Boneyard Tools

Crop Factor Calculator

Enter your sensor width and height to get the crop factor versus full frame, plus the 35mm-equivalent focal length and depth-of-field-equivalent f-number.

How to use the crop factor calculator

  1. Enter your sensor width and height in millimetres.
  2. Optionally enter a lens focal length and aperture.
  3. Read the crop factor and the full-frame-equivalent focal length and f-number.

Examples

APS-C with a 50mm f/1.8

sensor 23.5 x 15.6 mm, 50 mm, f/1.8
crop 1.53x, 76.7 mm equiv, f/2.8 equiv

Full frame baseline

sensor 36 x 24 mm, 50 mm
crop 1.00x, 50 mm equivalent

Frequently asked questions

What is crop factor?

Crop factor is the ratio of a 35mm full-frame sensor diagonal to your sensor diagonal. It tells you how much a smaller sensor narrows the field of view.

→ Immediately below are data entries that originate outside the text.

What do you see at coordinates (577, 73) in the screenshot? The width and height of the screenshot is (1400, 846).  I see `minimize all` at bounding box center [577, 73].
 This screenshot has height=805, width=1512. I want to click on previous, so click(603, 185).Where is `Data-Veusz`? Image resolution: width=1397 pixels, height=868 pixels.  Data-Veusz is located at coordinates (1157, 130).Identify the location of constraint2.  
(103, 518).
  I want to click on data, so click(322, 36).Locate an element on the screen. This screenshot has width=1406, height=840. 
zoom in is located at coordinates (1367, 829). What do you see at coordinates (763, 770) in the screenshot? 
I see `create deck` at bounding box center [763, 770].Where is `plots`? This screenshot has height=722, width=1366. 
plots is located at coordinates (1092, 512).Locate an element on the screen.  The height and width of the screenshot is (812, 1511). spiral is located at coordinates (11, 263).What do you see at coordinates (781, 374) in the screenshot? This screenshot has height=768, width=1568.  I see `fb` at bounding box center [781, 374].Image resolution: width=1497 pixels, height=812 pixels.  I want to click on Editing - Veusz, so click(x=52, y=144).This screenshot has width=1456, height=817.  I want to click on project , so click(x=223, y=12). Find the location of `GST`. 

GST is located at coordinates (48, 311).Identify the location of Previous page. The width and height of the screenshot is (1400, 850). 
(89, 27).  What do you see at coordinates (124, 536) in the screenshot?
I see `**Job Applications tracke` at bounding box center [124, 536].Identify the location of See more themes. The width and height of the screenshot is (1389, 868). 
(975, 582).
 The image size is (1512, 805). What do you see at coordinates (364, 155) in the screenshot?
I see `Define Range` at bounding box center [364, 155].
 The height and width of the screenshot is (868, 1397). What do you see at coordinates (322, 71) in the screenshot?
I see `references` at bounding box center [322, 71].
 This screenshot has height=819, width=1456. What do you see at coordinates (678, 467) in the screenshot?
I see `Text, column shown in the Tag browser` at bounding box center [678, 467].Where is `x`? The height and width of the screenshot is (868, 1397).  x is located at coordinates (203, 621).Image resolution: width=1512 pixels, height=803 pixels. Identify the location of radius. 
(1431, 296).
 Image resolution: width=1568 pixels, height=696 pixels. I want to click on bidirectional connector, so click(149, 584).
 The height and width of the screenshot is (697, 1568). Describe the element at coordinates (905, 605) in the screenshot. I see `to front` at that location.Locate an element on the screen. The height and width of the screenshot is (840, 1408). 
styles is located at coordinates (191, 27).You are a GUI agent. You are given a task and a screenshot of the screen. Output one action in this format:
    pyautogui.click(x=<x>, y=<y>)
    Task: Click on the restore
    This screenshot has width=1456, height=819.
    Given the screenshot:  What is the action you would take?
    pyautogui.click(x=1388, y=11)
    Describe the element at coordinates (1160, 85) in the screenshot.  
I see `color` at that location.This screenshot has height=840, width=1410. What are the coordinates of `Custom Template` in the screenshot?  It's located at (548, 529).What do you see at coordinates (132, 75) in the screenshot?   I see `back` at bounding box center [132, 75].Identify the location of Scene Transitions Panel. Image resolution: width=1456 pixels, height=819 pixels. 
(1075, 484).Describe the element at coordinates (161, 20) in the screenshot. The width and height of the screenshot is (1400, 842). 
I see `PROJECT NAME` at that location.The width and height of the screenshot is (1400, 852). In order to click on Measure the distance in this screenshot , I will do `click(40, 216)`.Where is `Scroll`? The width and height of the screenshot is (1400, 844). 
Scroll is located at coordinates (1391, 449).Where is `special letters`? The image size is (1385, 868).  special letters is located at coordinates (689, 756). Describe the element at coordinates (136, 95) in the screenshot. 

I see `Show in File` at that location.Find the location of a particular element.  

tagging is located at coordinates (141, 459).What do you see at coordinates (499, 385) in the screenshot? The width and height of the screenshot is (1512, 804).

How do I get the 35mm-equivalent focal length?

Multiply the lens focal length by the crop factor. A 50 mm lens on a 1.5x APS-C body frames like a 75 mm lens on full frame.

What is the equivalent f-number for?

Multiplying the f-number by the crop factor gives the full-frame aperture that yields the same depth of field and similar background blur, useful when comparing systems.

Does crop factor change exposure?

No. The f-number that sets exposure stays the same. The equivalent f-number only describes depth of field and total light gathered, not the metered exposure.

What are common crop factors?

About 1.5x for most APS-C sensors, 1.6x for Canon APS-C, 2.0x for Micro Four Thirds and around 2.7x for 1-inch type sensors.